JPMorgan Emerging extends its run of good performance – over the year to 30th June 2019, the return to JPMorgan Emerging Markets shareholders was +21.5% and the return on net assets was +13.3%. This compares favourably against the benchmark index (the MSCI Emerging Markets index) which returned 5.0%. The revenue return per share for the year was 14.85p (2018: 13.40p). The total dividend was raised to 14p from 12.5p.
Manager sounds a note of caution
“The margin of performance above the benchmark return has been unusually high: the ‘investment manager contribution’ was 9.2%, more than twice the long-run average. Or to put this another way, well over half the total return on net assets during this past year came from investment policy (‘alpha’) rather than from overall market returns (‘beta’). While very welcome, this is also unusual, and I hope that it doesn’t raise expectations too much as far as the future is concerned. As shareholders, please do not assume that the investment manager has been struck by sudden genius; we make investment decisions without knowing how long they will take to pay off, which means that the returns within any given year are unpredictable and contain elements of chance.” [love this!]

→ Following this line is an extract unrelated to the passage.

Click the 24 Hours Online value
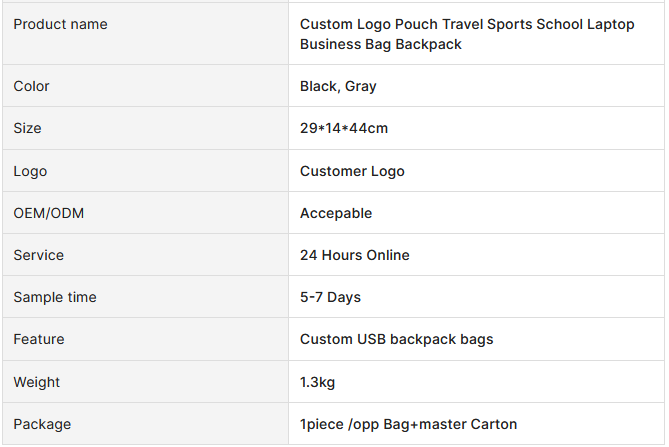Screen dimensions: 669x447 pyautogui.click(x=355, y=255)
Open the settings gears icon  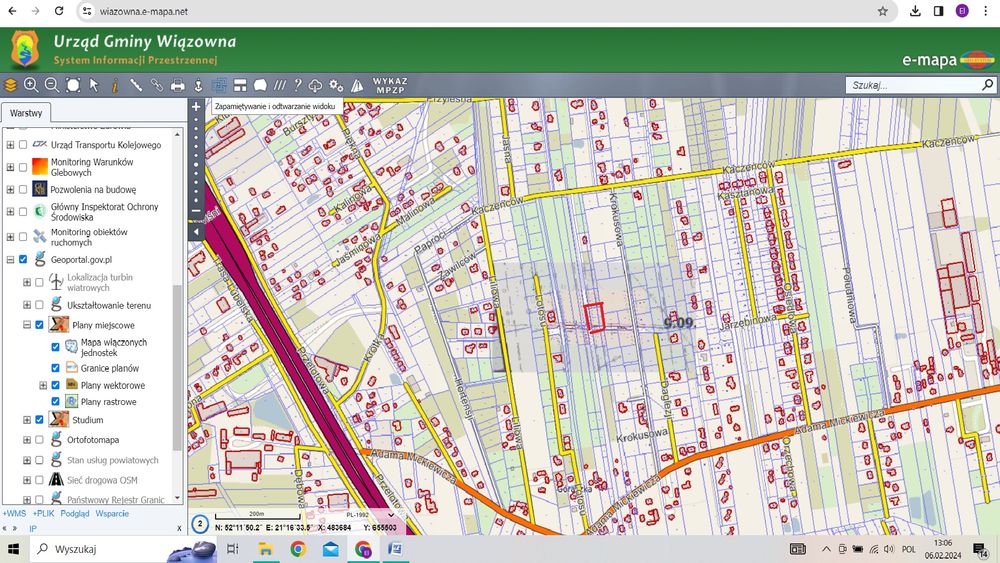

We have a niggle, however. The report talks a lot about markets and politics but not much about which stocks worked and which didn’t. We think this is a shame. We are told what has been added to the portfolio over the past year – “All of the four new positions added to the company’s portfolio during the year were from China. They are: Kweichou Moutai, a spirits producer and owner of an iconic Chinese brand; Foshan Haitian, the largest producer of soy sauce in the world; Midea, one of the leading global producers of domestic appliances, and Yum China, the largest operator of fast food format restaurants in China. Are these good businesses? Well of course, we think so. I admit that few things grab my attention during a company meeting like the comment “we can trace our history back three hundred years”. Already, such a sentence tells you a lot about a company’s duration, and by extension, about the nature of the industry in which it operates. Two of our four new additions can boast such a pedigree. Longevity alone, though, does not make for a good business. The four companies we added in China also share certain economic characteristics: they all generate positive operating cash flows consistently; they have all shown sustained growth in dividends per share; they all generated returns on equity of 25% or more in their latest financial years, in three instances achieving this in spite of large cash piles on their balance sheet; and they are all leaders in their respective industries. We hope that they will prove to be worthy and profitable additions to the company’s collection.”